If desired, this kiosk can comprise a substantially stand-alone platform. If desired, however, this kiosk can be configured to interact locally or remotely with other resources, servers, and entities. This might comprise, for example, operably coupling the control circuit to a local area wireless interface (such as but not limited to a Bluetooth-compatible interface), a so-called WIFI interface (supporting one or more 802.11(x)-compatible protocols), or the like. So configured, the control circuit could communicate with, for example, a Bluetooth or WIFI-enabled Smartphone, personal digital assistant, laptop computer, tablet computer, or the like as carried and utilized by a consumer who is otherwise interacting with the kiosk.

Along these same lines, the control circuit can operably couple to one or more other kinds of network interfaces. So configured, the kiosk could have access to, for example, an extranet such as the Internet.

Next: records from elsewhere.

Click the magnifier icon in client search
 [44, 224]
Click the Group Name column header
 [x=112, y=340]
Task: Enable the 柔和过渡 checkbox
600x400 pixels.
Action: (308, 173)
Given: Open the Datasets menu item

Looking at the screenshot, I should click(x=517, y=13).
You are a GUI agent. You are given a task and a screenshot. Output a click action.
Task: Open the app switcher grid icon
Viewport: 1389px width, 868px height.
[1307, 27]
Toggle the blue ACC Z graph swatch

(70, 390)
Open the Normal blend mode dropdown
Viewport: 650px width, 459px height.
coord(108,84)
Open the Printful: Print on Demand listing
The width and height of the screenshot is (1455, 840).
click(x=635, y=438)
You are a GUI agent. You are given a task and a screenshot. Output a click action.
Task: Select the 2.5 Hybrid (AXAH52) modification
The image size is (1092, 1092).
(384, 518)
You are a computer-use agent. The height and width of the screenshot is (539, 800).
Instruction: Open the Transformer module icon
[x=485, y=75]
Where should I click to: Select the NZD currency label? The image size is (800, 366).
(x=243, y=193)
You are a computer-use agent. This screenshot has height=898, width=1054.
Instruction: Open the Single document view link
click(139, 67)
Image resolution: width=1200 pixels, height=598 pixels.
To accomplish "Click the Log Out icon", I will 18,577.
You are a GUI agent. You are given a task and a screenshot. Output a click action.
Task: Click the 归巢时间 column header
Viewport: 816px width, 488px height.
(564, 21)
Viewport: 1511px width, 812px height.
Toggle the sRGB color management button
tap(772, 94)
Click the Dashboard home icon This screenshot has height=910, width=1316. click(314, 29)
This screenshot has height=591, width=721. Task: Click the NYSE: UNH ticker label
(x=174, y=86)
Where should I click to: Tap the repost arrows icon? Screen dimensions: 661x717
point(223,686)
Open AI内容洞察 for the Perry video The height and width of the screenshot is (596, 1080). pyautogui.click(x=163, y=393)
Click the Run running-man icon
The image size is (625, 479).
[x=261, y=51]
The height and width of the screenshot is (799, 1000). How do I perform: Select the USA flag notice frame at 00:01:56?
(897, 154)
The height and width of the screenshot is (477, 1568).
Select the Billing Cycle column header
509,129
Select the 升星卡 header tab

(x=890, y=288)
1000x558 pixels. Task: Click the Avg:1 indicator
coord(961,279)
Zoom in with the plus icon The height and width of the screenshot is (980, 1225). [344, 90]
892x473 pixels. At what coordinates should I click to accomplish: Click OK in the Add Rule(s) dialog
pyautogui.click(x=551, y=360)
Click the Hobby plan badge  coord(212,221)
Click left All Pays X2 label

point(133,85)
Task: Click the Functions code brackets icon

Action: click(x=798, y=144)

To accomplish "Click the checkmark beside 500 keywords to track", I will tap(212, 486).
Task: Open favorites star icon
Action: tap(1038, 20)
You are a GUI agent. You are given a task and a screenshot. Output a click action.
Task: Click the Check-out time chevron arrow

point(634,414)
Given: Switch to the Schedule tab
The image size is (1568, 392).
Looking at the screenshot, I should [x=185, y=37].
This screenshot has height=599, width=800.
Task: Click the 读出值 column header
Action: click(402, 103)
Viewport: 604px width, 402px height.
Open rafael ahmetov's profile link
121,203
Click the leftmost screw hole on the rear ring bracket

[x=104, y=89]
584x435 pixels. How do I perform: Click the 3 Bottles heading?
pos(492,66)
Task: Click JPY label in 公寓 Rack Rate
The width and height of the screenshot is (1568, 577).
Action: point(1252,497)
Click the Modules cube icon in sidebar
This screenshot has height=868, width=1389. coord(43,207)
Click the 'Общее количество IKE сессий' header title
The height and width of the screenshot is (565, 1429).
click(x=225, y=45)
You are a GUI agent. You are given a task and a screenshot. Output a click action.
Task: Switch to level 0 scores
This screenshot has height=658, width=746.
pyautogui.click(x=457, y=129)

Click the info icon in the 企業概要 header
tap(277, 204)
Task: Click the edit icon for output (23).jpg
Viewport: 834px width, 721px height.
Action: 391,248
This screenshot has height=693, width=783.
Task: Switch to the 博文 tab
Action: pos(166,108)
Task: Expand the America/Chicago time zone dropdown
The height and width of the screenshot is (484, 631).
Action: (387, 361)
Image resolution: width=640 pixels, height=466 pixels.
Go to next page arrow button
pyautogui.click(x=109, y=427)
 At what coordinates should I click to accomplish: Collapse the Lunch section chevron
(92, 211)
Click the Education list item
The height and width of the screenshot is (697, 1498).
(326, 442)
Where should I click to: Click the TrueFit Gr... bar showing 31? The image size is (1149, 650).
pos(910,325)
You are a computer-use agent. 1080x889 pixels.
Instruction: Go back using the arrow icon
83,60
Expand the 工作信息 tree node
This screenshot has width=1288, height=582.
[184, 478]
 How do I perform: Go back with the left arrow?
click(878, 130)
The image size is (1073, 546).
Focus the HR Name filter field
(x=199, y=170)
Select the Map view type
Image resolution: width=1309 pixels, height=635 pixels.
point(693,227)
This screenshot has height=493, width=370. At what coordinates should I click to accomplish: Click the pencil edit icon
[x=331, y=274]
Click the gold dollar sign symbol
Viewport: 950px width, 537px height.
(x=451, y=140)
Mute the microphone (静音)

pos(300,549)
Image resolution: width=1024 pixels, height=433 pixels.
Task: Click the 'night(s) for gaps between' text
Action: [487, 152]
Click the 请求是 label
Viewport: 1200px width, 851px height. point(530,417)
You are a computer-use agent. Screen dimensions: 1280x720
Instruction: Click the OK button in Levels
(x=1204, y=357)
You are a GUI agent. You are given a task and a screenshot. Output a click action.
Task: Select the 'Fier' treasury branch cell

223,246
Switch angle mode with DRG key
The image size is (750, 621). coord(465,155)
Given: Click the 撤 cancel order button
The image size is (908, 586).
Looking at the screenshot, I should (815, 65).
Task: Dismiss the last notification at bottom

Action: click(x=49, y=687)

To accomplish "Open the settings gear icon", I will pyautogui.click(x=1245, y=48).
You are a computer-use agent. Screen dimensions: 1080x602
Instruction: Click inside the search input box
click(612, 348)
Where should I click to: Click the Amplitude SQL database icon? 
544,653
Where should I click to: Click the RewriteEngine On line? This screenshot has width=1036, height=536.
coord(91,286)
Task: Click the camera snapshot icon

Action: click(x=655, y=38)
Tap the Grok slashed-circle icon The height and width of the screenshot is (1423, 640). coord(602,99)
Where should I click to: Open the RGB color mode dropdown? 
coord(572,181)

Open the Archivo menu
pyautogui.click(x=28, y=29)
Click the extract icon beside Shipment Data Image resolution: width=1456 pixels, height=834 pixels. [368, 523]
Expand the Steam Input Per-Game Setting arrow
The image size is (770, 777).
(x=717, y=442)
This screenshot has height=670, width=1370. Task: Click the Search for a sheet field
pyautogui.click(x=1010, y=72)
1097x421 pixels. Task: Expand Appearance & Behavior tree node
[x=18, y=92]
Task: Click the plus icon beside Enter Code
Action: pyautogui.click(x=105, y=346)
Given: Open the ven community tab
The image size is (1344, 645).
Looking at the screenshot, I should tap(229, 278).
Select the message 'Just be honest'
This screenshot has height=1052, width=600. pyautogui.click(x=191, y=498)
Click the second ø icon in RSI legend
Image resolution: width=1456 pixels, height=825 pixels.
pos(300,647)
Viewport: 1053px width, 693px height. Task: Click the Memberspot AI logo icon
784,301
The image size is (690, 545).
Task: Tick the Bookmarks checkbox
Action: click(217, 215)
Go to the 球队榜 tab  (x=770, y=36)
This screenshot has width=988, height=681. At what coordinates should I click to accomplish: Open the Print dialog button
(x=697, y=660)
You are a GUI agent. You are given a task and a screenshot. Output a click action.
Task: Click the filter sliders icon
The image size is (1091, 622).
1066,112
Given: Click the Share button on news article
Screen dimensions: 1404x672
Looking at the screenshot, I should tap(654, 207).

By another approach, in lieu of the foregoing or in combination therewith, such a network interface could permit the control circuit of the kiosk to interact with one or more in-facility servers, databases, or other network elements as comprise a part of a private network serving the retail venue that hosts the kiosk. Generally speaking, such a kiosk could be configured to operate in a stand-alone mode or could tie-in as desired with any number of other services including, for example, retail media networks and other out-of-home network.

Such a kiosk can also be configured to leverage any available location-based information and services (obtained via, for example, FourSquare, Loopt, mesh networks, the consumer's location-capable telephony device, or the like). Such information could serve, for example, to further influence the particular substantive information being provided to specific or general customers as a function of geographic location.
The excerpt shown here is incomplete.